● READING PASSAGE
Save all data to the folder csvs with the prefix sample_.

save-plots

LinkStats ... save-plots [OPTIONS] PREFIX

  Generates plots from any histogram data and saves them at PREFIX_.

Options:
  --help  Show help message and exit.

Generates and saves histogram plots to PNG files, prepended with a given PREFIX_ (can include a relative path e.g. ../dir1/dir2/prefix).

● REQUESTS
**1.** In the save-plots help text, begin at the words "Save all data" and stop after "path e.g. ../dir1/dir2/prefix).", substituting "frequency" for "histogram" throughout that span.
**2.** According to the save-plots help text, in what file format are the histogram plots saved?

● Entries on finding words and elements
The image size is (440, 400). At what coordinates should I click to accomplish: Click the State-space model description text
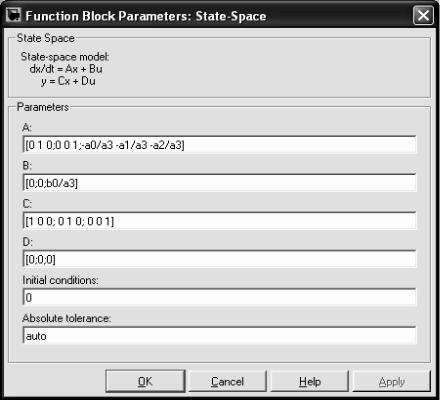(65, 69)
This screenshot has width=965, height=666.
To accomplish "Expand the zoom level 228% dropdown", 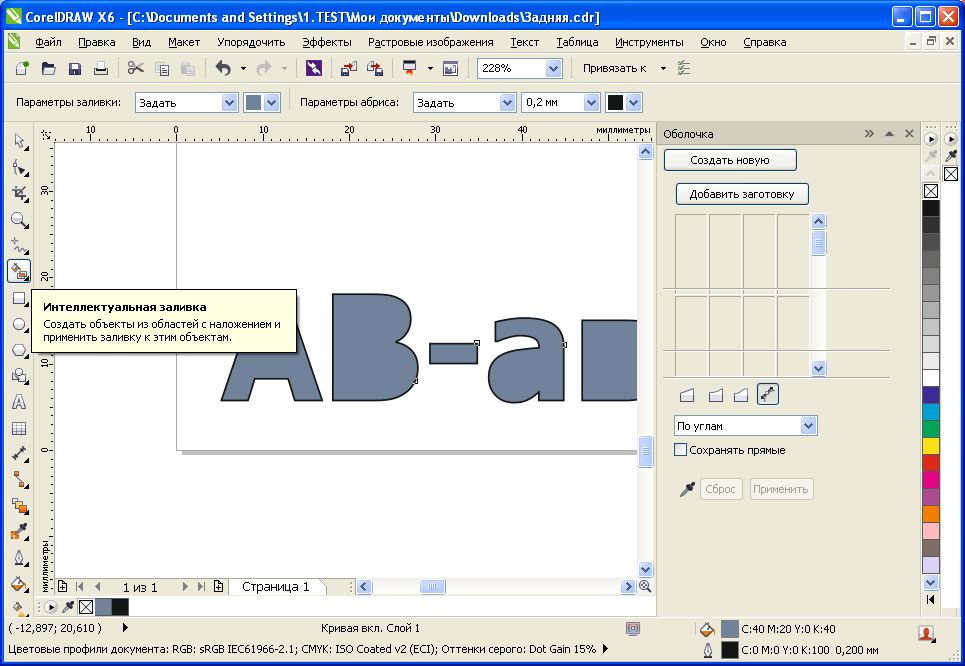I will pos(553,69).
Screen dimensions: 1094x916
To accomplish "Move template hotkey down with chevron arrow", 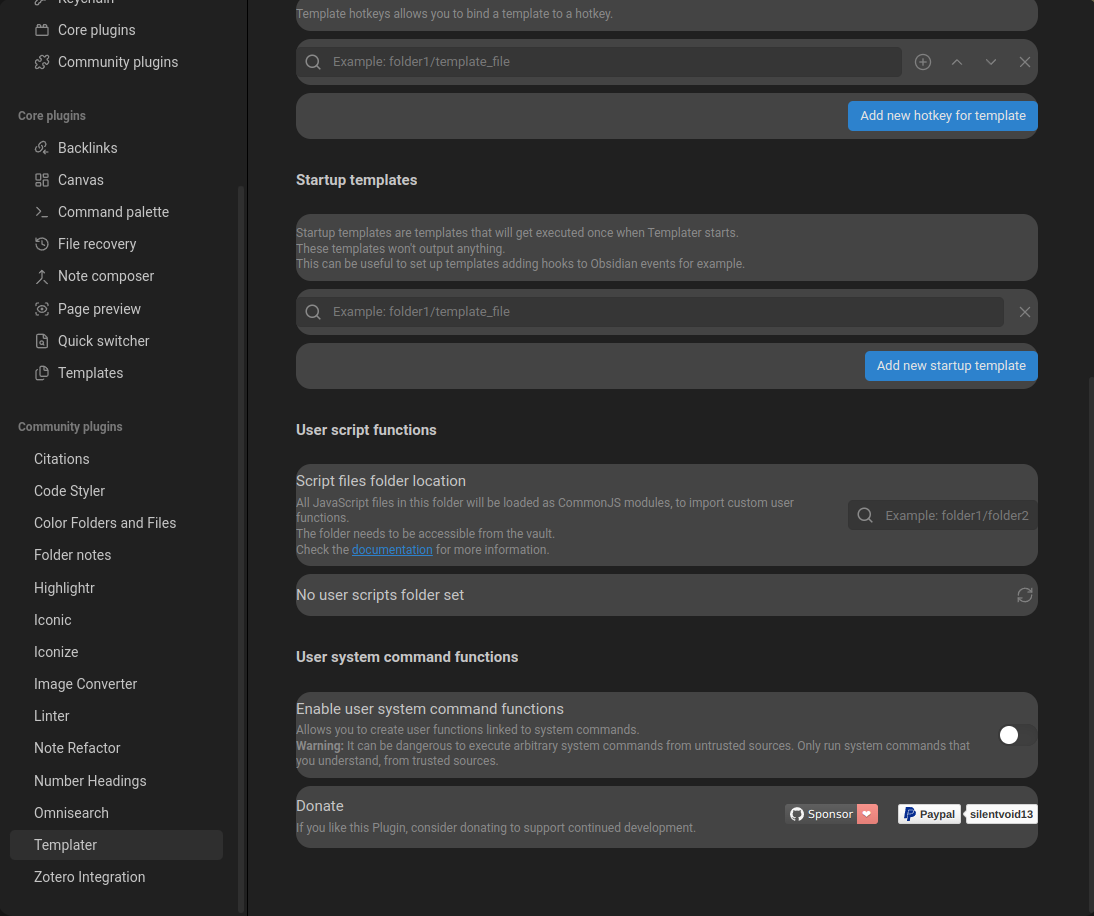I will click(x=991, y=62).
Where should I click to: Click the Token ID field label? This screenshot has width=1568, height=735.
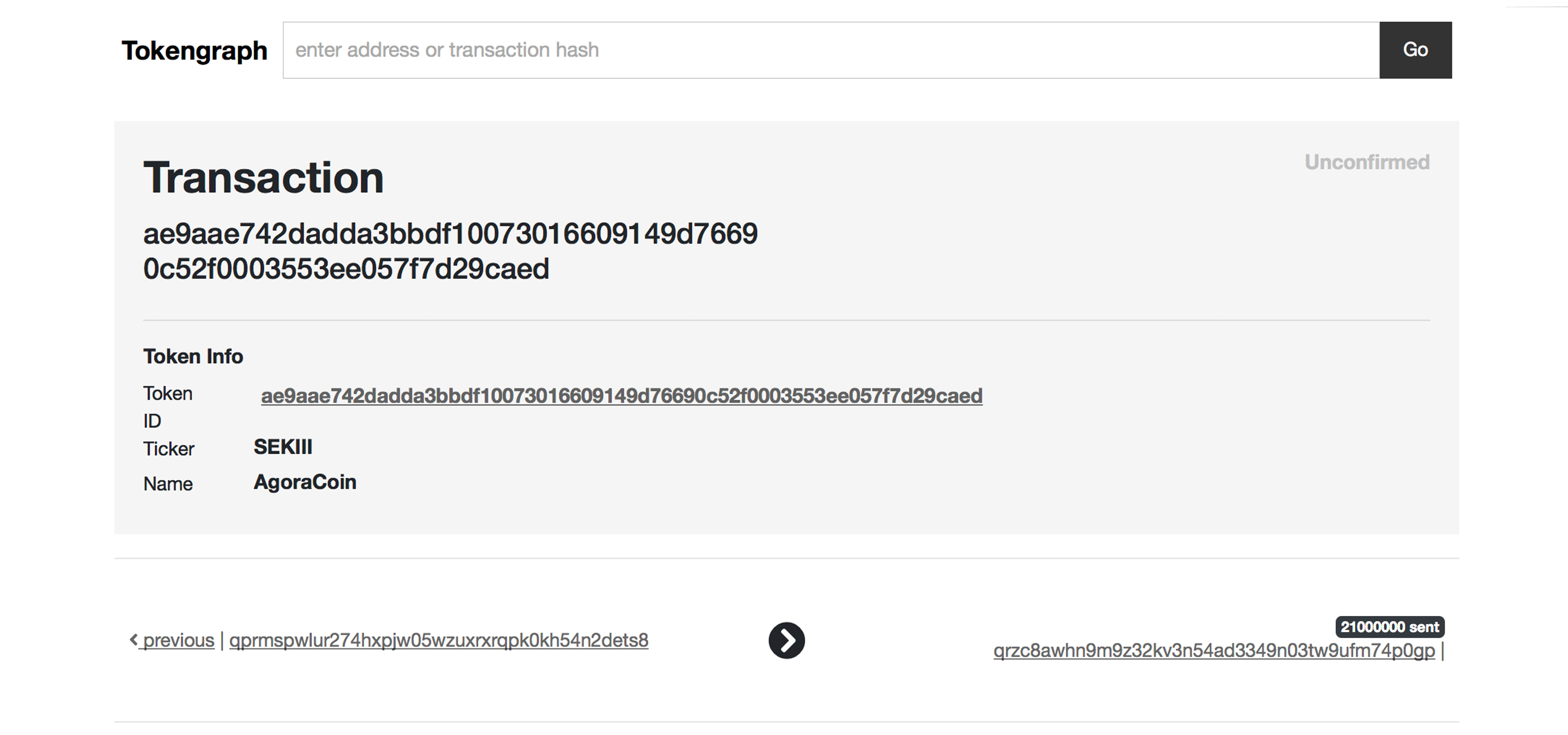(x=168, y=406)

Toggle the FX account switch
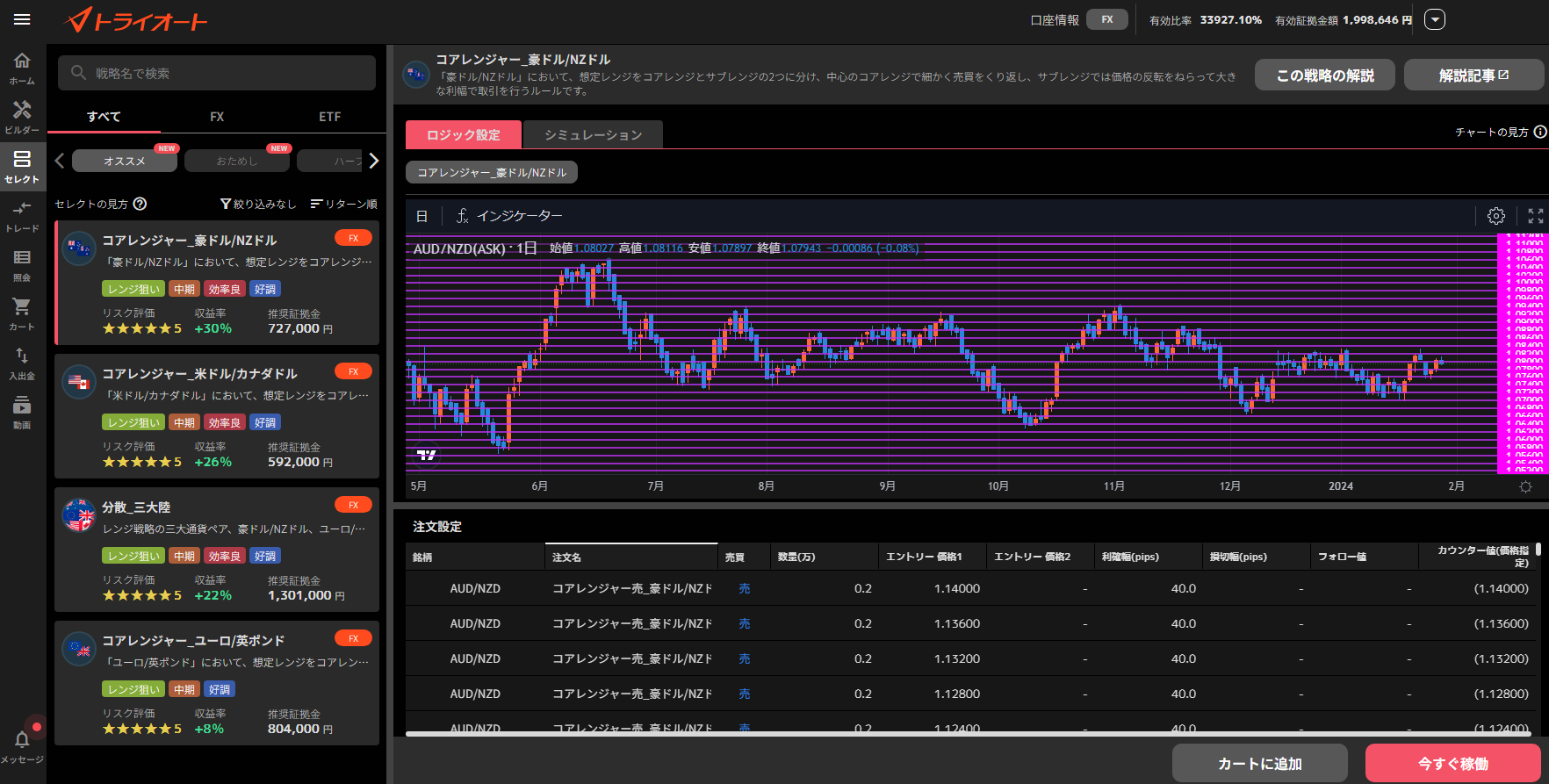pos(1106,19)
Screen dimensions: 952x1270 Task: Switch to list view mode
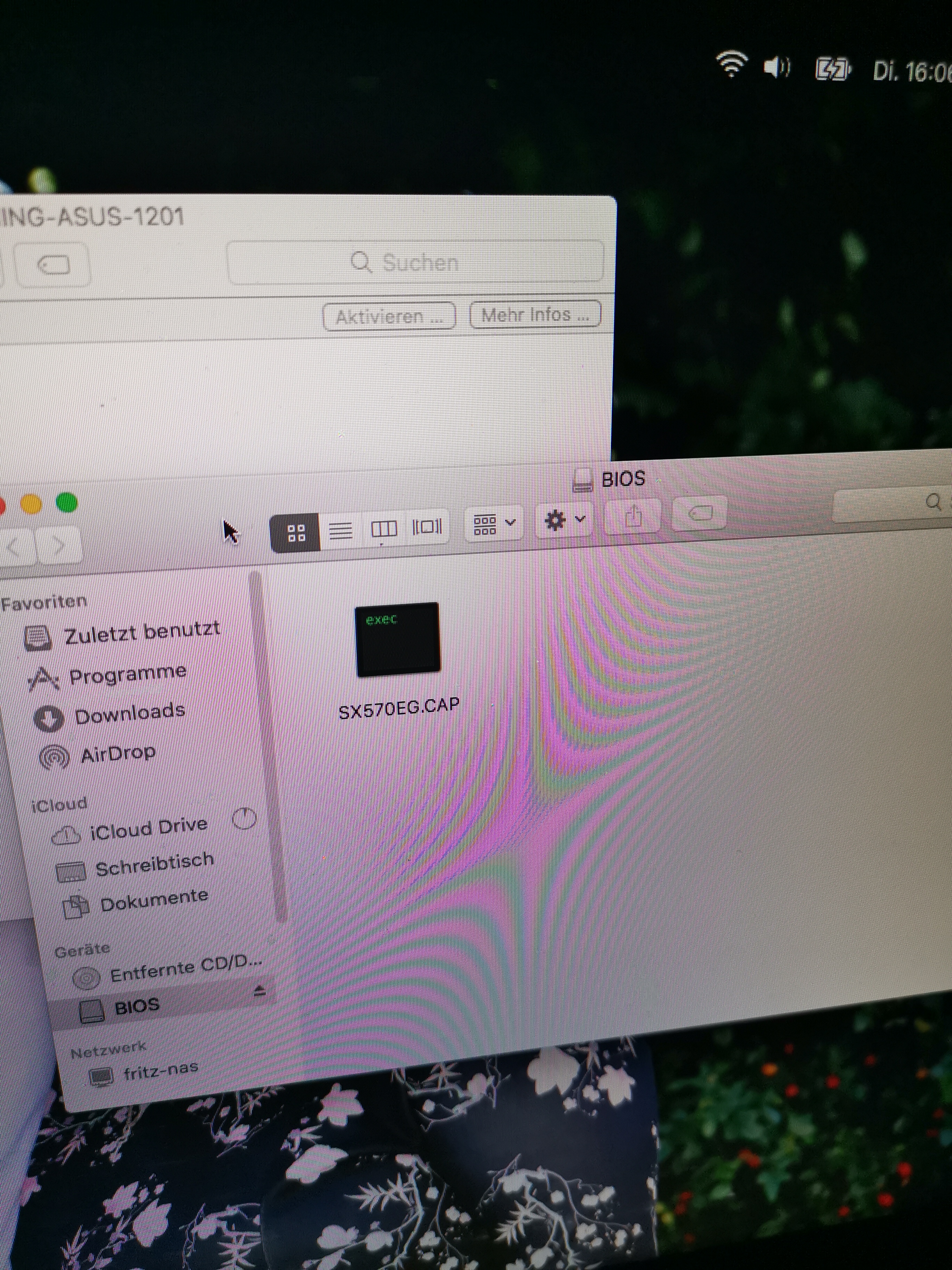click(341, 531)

● ANSWERS IN ORDER
**1.**
Save all data to the folder csvs with the prefix sample_.

save-plots

LinkStats ... save-plots [OPTIONS] PREFIX

  Generates plots from any frequency data and saves them at PREFIX_.

Options:
  --help  Show help message and exit.

Generates and saves frequency plots to PNG files, prepended with a given PREFIX_ (can include a relative path e.g. ../dir1/dir2/prefix).

**2.** PNG